Cette nouvelle structuration permet à l’entreprise de réagir beaucoup plus rapidement aux modifications de tendance du marché.

La place du marketing dans l’entreprise

La démarche marketing de l’entreprise

Dans la pratique, une organisation va suivre une démarche en trois temps correspondant aux trois facettes du marketing : une démarche d’abord analytique, puis stratégique (ces deux démarches peuvent être regroupées sous le mot « mercatique »), et enfin une démarche opérationnelle (marchéage).

la démarche marketing ou Marketing d’études

Première phase de la démarche marketing, elle étudie les différentes composantes du marché et de son environnement avant toute décision stratégique.

Le marketing est l’effort d’adoption des organisations à des marchés concurrentiels, pour influencer en leur faveur le comportement de leurs publics, par une offre dont la valeur perçue est durablement supérieure à celle des concurrents.

Dans le secteur marchand, le rôle du marketing est de créer de la valeur économique pour l’entreprise en créant de la valeur pour les clients.

Ces études, qualitatives et quantitatives, portent généralement sur le marché :

principaux acteurs (fournisseurs, concurrents, clients), environnement, produits, circuits de distribution, modes de communication…

Une partie de l’étude porte également sur l’entreprise, ses produits, ses marques, sa distribution, sa communication, sa politique commerciale…

Démarche stratégique ou Marketing stratégique

Le marketing stratégique permet de définir les objectifs généraux de l’entreprise, de choisir un (ou plusieurs) marché-cible, d’adapter une stratégie de segmentation du marché, de positionner les produits sur ce marché… Il correspond à un ensemble de prises de décisions concernant l’entreprise. C’est l’objet de cet article ici.

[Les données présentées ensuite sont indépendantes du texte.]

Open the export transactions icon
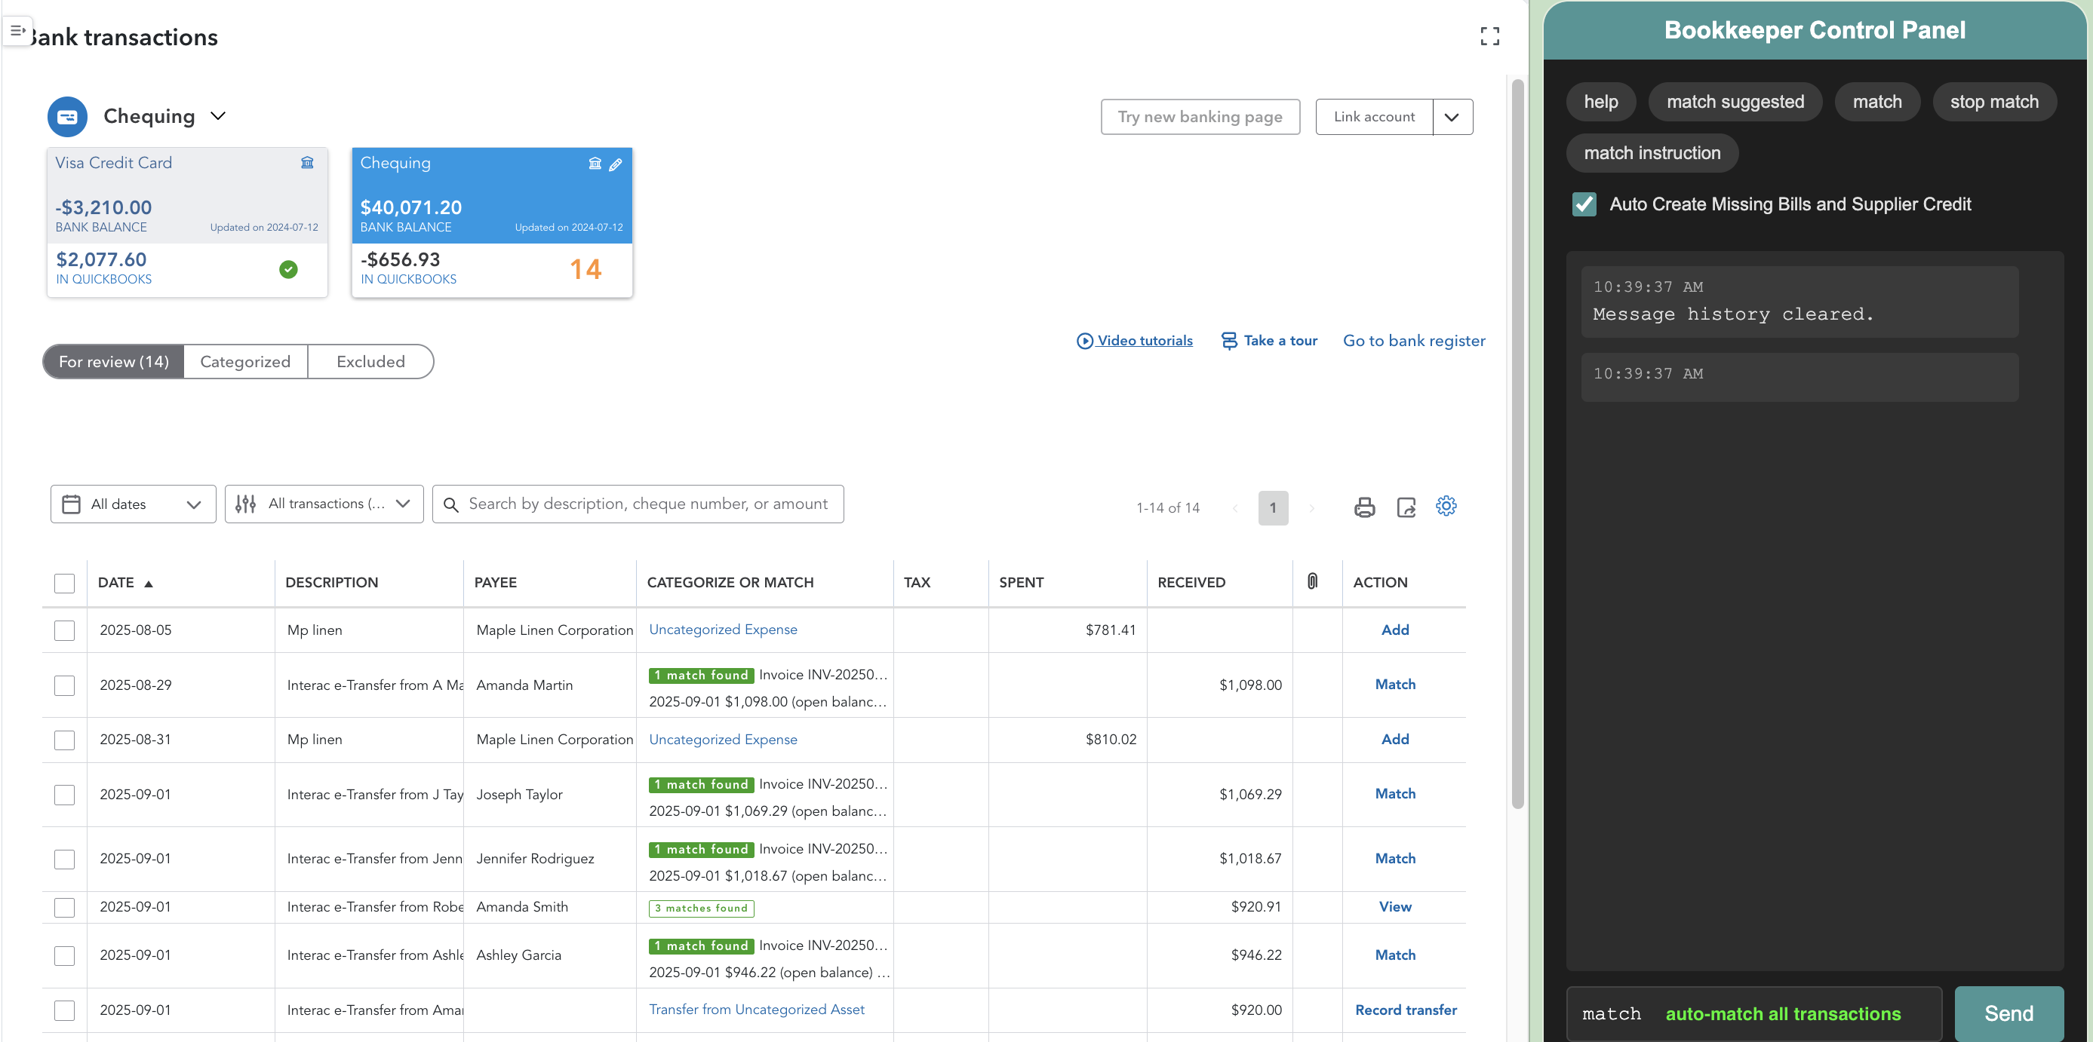The width and height of the screenshot is (2093, 1042). coord(1407,506)
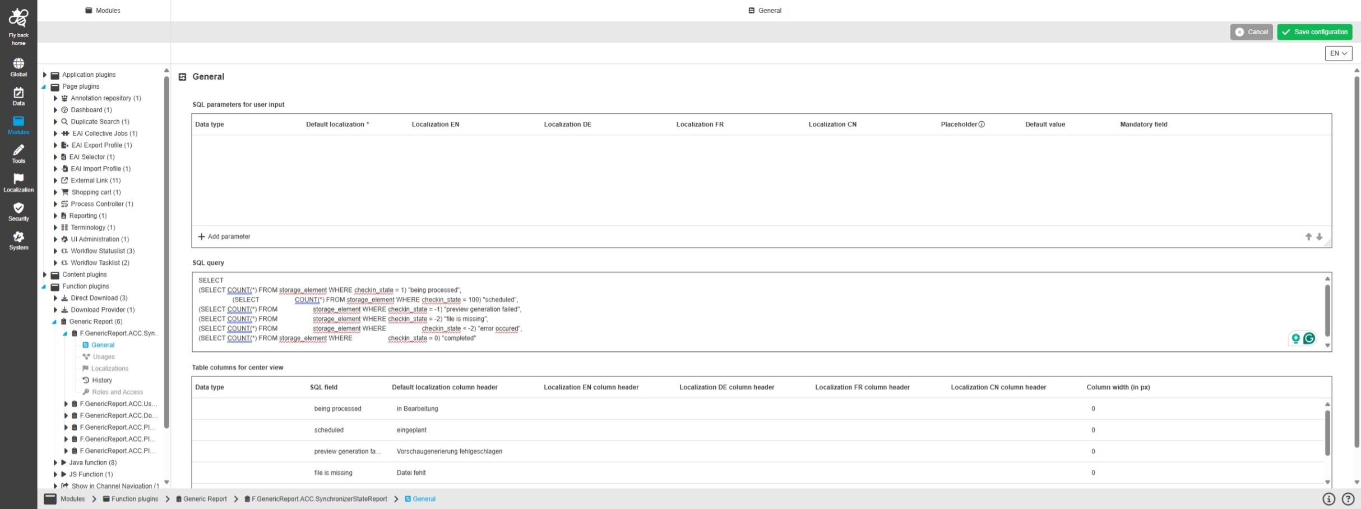
Task: Open the Global section in sidebar
Action: (x=18, y=63)
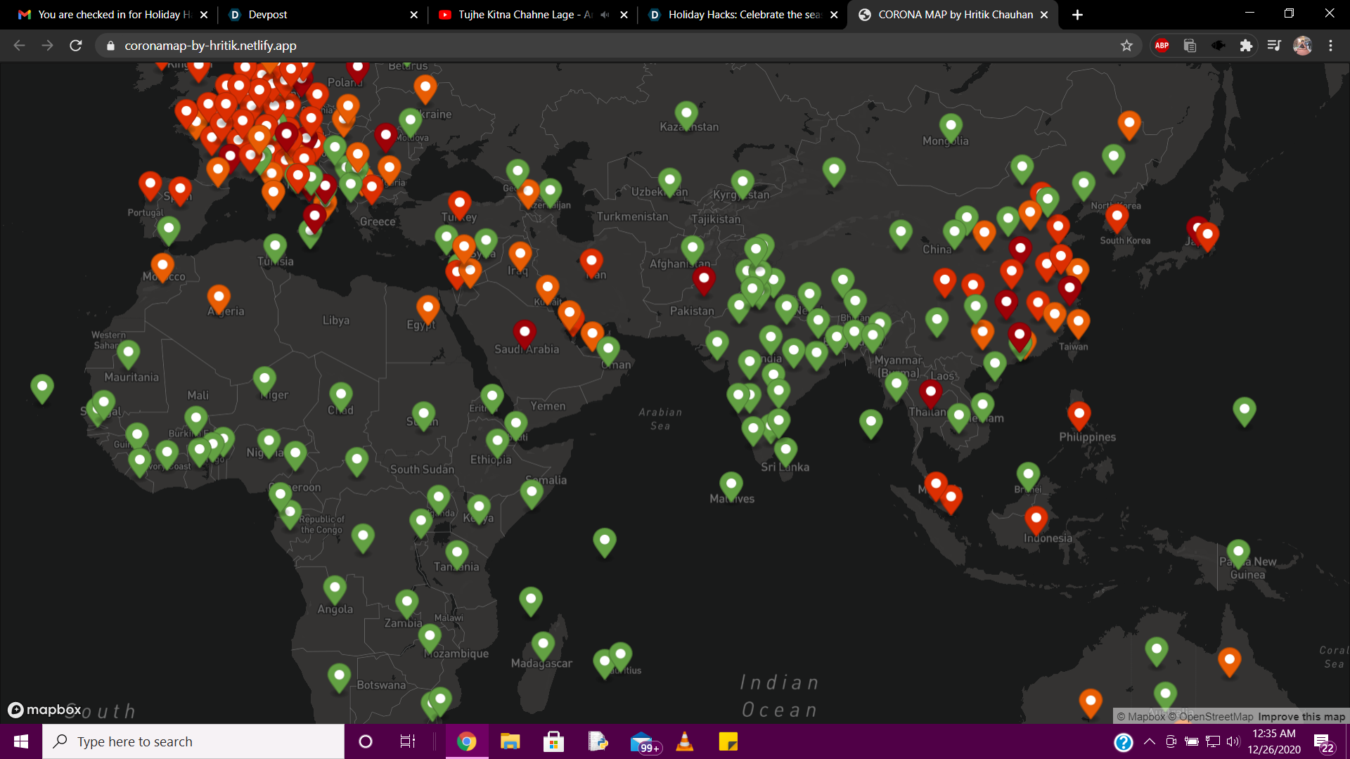Click the red marker on Philippines
Image resolution: width=1350 pixels, height=759 pixels.
click(x=1079, y=415)
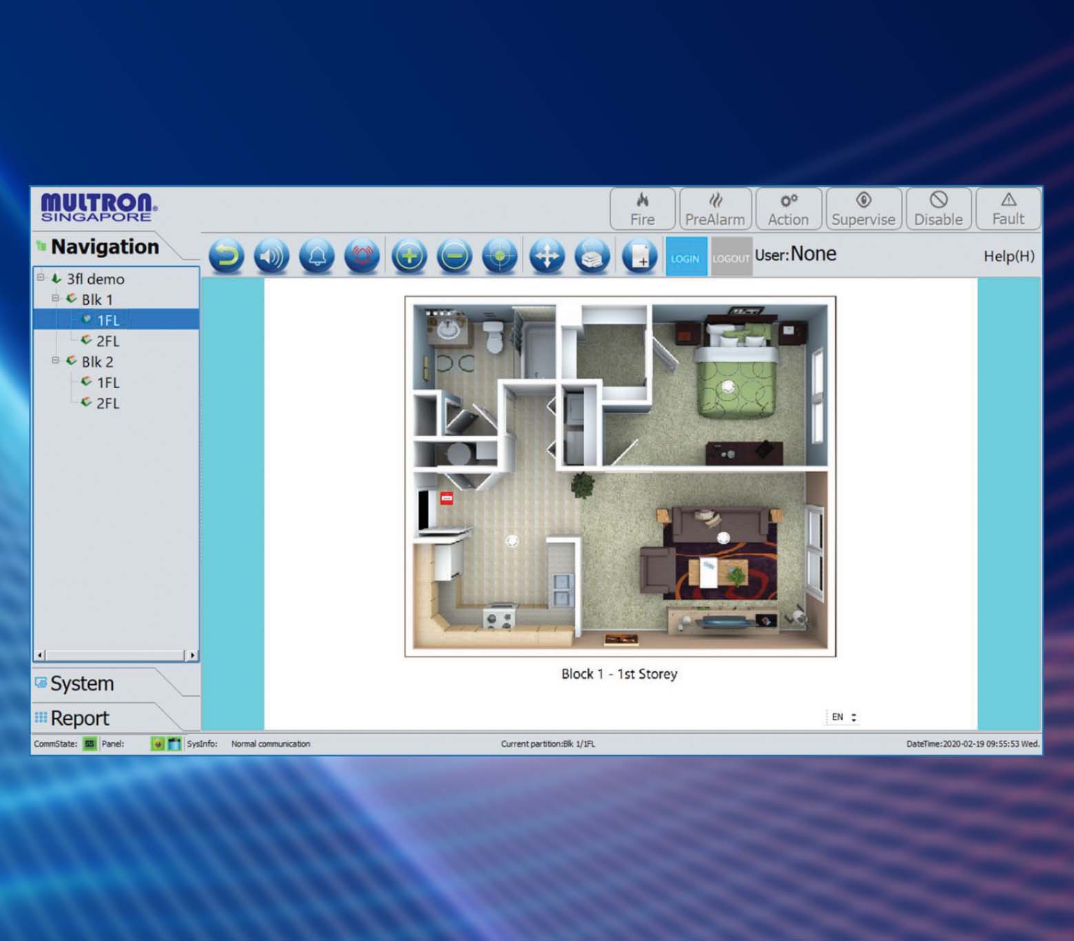This screenshot has width=1074, height=941.
Task: Click the new page plus icon
Action: [x=639, y=256]
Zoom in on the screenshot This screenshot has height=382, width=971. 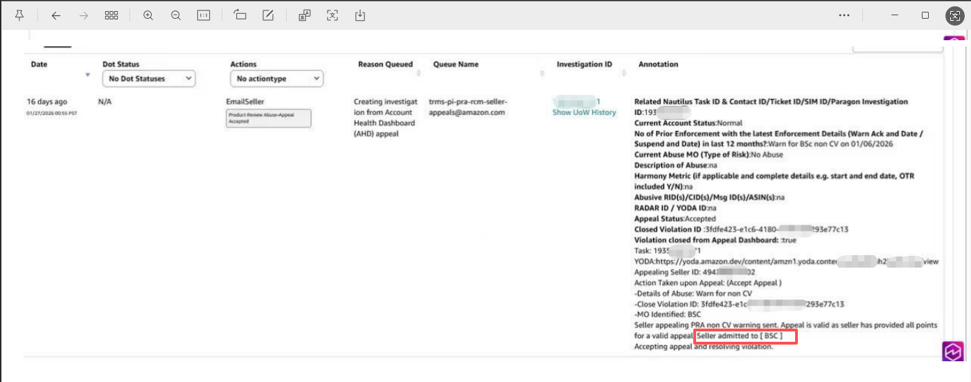148,15
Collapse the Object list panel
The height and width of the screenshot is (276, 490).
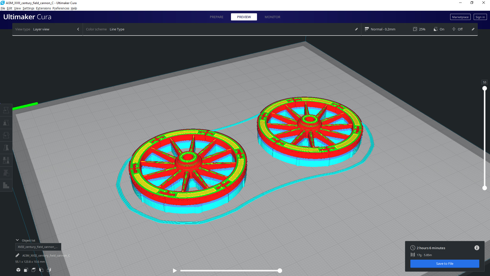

Démarche opérationnelle ou Marketing Opérationnel

Le marketing opérationnel a pour but de concrétiser les choix effectués précédemment. Le responsable marketing doit, en fonction de la stratégie adoptée, développer un plan d’action pour chaque composante du produit (ou service) :

  • plan produit (élaboration du produit, de son emballage…) ;
  • plan prix (détermination et test du prix) ;
  • plan distribution (choix d’un réseau de distribution, merchandising, management des forces de vente…) ;
  • plan communication (publicité, promotion des ventes…).

Les domaines d’extension du Marketing

Le marketing était a priori destiné exclusivement à des entreprises à but lucratif. Depuis de nombreuses années, nous constatons toutefois que les domaines d’application du marketing se sont largement étendus.

Quel que soit le domaine d’intervention, l’idée reste la même : identifier les besoins, les motivations, les freins éventuels et essayer, par une meilleure compréhension de ces éléments, d’influencer positivement la connaissance, l’attitude ou le comportement des individus.

Le marketing politique vise promouvoir tel ou tel candidat.

Le marketing public vise à modifier un comportement d’un public. Ce dernier ne se résume pas au marketing du secteur public mais de manière générale à l’ensemble des organisations visant à légitimer leurs actions auprès des publics. Les campagnes de la sécurité routière vont clairement dans ce sens.

Le marketing social vise, lui, à promouvoir une cause afin d’obtenir des dons.